Name change to “Michigan Medicine” is distracting, devalues institution’s broad mission

(Ann Arbor, MI) Registered Nurses at the University of Michigan Health System (UMHS) are questioning the wisdom of today’s announced name change to “Michigan Medicine.” The costly, unnecessary change wipes out a well-established brand that has earned community respect and worldwide recognition. The new name fails to reflect the broad mission of UMHS and was enacted despite concerns raised by nurse managers.

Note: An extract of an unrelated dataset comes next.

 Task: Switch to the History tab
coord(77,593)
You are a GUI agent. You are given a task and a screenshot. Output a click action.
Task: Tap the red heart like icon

Community members who would like to urge UMHS to reconsider the change can sign this online petition:

“The money spent on implementing and marketing the new name would be better spent on patient care,” said Katie Oppenheim, RN and Chair of the University of Michigan Professional Nurse Council, which is an affiliate of the Michigan Nurses Association (UMPNC/MNA). “The term ‘medicine’ is almost exclusively associated with physicians, yet so many other professionals contribute to the treatments and breakthroughs here. We are concerned that time and resources are being squandered on a marketing ploy that ultimately diminishes the contributions of a diverse and dedicated staff.”

“To me and others, ‘medicine’ has negative connotations. You only seek medicine once you are already sick,” said Heather Roe, RN and UMPNC/MNA Vice Chair. “UMHS’s mission is broader than that. We deserve a name that makes it clear that we support health comprehensively, not just through medicine but also with prevention, research, education and other professional supports including nursing.”

“I can’t help but wonder what the other UMHS facilities outside of Ann Arbor think of this,” said MNA President John Armelagos, RN, who is also UMPNC/MNA Grievance Chair. “A statewide network was built on the current name and branding. Isn’t an obvious association with U of M’s prestigious academic resources part of what other hospitals were hoping to gain through affiliation? MNA commends the nurse managers who pointed out some of these concerns before the rebranding was announced. We only wish the administration had listened.”